Spanish banks receiving EC aid will have to cut balance sheets by over 60 percent
Brussels confirms funds of 37 billion euros for four nationalized lenders
NCG and Catalunya Banc to be sold or wound up within five years
The European Commission will require Spanish banks receiving European funds to recapitalize to slim down their operations by more than 60 percent by 2017, the EC said Wednesday.
The European Union commissioner for competition, Spaniard Joaquín Almunia, said the restructuring was essential to ensure the long-term viability of the banks in question, which are BFA/Bankia, NCG Banco, Catalunya Banc and Banco de Valencia. In return they will receive 37 billion euros to recapitalize from Brussels as part of a memorandum of understanding the EC signed with the government of Prime Minister Mariano Rajoy in July.
The banks will transfer 45 billion euros of toxic assets, largely derived from their exposure to the moribund real estate sector, to the asset management corporation (Sareb) at an average discount to their book value of 63 percent. As a result, the capital needs of Bankia/BFA will be reduced to 17.96 billion euros, Catalunya Banc’s to 9.08 billion and NCG’s to 5.425 billion.
Banco de Valencia is to be sold to Caixabank for a nominal one euro. It will receive a further capital injection from the state of 4.5 billion euros on top of the one billion euros it received after being taken over in November of last year. It was also given two billion euros in liquidity to restore its balance sheet and keep it afloat; meaning the total cost to the Spanish taxpayer is seven billion euros.
Brussels will also require Bankia, NCG and Catalunya Banc to focus their business model on lending to individuals and small to medium-sized enterprises in their historical core regions. They will cease to lend to real estate developers and have limited wholesale banking activities. The banks’ problems largely stemmed from their over-exposure to a property boom that burst around the start of 2008.
All of the banks receiving aid will also have to offload a number of industrial equity stakes and subsidiaries, the proceeds of which will go to funding their restructuring.

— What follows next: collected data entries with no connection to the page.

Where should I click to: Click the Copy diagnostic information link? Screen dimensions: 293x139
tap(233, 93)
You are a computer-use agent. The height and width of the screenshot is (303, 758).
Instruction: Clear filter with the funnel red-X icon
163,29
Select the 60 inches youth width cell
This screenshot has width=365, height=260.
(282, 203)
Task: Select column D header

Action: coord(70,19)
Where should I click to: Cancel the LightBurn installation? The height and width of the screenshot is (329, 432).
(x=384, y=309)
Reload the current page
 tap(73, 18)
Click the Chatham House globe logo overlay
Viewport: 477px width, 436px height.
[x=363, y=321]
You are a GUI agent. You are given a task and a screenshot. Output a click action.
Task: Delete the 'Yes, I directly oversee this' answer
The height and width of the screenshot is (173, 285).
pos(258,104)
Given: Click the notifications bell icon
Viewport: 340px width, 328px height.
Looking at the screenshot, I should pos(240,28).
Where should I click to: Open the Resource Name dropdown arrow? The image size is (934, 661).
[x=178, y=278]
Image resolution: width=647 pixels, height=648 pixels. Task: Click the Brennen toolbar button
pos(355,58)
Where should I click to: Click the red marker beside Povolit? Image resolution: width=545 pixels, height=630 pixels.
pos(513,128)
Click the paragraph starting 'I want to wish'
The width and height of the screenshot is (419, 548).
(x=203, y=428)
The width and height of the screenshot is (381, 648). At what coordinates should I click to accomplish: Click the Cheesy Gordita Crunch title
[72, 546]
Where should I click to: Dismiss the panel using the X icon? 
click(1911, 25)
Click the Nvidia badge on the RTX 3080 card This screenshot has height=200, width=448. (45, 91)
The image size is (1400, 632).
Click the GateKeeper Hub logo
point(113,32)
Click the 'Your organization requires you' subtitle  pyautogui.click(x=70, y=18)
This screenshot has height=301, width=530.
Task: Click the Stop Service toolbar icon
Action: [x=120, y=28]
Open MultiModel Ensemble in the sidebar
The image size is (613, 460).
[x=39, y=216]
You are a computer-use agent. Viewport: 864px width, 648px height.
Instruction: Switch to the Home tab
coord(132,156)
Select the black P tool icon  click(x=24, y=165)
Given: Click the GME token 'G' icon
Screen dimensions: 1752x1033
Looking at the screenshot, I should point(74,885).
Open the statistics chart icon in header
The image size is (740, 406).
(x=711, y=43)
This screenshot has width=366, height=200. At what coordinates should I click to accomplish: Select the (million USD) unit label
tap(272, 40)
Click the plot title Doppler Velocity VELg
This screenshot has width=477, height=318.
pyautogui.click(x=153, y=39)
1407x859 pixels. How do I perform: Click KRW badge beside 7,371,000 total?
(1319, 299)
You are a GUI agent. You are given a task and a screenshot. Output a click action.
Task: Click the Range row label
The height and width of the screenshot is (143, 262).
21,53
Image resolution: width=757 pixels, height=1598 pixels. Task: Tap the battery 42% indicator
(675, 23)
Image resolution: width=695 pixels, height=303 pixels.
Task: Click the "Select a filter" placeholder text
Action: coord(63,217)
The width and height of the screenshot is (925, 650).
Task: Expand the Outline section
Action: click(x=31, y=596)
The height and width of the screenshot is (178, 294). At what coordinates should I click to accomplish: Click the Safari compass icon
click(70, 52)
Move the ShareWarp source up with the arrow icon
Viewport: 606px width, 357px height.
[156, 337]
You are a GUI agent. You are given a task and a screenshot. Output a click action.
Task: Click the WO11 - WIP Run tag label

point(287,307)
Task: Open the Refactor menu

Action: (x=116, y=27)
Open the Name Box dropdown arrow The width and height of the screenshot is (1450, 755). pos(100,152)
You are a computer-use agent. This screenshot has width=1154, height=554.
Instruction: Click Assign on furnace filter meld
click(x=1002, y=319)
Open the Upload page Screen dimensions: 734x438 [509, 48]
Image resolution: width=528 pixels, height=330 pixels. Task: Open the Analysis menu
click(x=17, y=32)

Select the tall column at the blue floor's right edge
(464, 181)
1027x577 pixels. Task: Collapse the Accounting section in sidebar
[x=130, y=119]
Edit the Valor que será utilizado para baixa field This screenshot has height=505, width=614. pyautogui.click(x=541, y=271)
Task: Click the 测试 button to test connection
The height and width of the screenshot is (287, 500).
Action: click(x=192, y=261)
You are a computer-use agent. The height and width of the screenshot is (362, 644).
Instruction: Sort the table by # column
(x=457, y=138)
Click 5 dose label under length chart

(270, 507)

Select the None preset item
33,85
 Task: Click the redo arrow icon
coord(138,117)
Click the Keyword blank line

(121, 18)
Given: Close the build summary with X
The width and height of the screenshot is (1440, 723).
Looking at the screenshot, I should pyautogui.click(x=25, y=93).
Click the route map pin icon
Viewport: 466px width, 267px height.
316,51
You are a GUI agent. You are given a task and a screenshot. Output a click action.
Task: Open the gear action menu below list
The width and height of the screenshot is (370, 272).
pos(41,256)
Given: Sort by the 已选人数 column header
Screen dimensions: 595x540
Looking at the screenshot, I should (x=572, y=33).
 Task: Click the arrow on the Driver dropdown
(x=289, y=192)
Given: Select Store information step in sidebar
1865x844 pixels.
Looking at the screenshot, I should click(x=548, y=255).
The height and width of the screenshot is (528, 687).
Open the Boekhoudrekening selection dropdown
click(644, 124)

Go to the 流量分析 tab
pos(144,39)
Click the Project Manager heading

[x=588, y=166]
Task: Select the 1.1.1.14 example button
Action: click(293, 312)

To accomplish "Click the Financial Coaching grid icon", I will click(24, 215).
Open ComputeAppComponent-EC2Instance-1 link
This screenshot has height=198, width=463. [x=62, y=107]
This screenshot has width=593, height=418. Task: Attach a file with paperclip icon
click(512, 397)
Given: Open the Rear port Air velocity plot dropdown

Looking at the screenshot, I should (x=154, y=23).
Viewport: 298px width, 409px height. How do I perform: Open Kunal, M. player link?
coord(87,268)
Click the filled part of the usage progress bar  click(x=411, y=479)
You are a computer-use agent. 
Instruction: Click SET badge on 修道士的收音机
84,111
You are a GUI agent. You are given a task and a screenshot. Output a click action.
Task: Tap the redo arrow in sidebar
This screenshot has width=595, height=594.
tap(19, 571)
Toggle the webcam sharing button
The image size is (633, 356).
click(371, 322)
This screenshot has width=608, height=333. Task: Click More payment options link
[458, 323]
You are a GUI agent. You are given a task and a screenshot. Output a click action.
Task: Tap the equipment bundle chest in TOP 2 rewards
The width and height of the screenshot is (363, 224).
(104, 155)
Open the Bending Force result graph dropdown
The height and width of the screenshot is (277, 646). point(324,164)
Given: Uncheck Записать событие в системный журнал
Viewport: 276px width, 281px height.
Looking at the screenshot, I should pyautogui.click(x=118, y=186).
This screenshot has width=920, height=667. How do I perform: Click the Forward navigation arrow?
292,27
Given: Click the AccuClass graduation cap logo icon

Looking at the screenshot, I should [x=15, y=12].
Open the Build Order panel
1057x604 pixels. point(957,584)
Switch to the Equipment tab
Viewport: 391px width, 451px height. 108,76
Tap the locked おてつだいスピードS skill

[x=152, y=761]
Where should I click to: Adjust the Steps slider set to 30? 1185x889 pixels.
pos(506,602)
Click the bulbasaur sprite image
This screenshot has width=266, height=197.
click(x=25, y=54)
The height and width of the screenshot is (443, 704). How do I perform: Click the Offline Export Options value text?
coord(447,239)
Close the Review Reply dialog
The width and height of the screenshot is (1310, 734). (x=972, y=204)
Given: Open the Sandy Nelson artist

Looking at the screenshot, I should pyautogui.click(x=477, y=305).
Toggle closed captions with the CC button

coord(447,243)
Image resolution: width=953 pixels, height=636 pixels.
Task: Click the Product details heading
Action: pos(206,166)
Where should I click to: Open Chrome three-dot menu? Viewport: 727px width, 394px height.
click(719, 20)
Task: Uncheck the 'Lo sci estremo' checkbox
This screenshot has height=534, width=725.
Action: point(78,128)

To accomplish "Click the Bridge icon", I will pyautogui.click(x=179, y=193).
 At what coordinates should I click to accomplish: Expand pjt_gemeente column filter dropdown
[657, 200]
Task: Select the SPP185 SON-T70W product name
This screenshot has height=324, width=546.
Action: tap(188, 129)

BFA/Bankia and Catalunya Banc will divest their trading and treasury portfolio of fixed-income securities, while Catalunya Banc will also divest all of its venture capital funds.
Brussels also will require the state to sell off or wind up NCG and Catalunya Banc within five years.
“Our objective is to restore the viability of banks receiving aid so that they are able to function without public support in the future,” Almunia said in a statement. “We also need to make sure that banks use no more than what is necessary of taxpayers’ money to restructure and do not go back to unsustainable business practices.”
As regards NCG and Catalunya Banc, Spain committed to sell the banks before the end of the five-year restructuring period. Should a sale fail, Spanish authorities will present an orderly resolution plan.
Brussels said holders of preference shares and subordinated debt of the nationalized banks will suffer heavy losses under the restructuring with a burden-sharing arrangement. It said this would reduce the state aid needed to restructure the banks by about 10 billion euros.
Brussels said the Commission and the Spanish government opted to sell Banco de Valencia to Caixabank after deciding its viability could not be restored on a standalone basis. The bank will be fully integrated into Caixabank.
Almunia said Brussels will decide on restructuring plans for Liberbank, Banco Mare Nostrum, Banco Caja 3 and Ceiss next month. These banks have not been nationalized but will find it difficult to access private funds to recapitalize at an acceptable cost.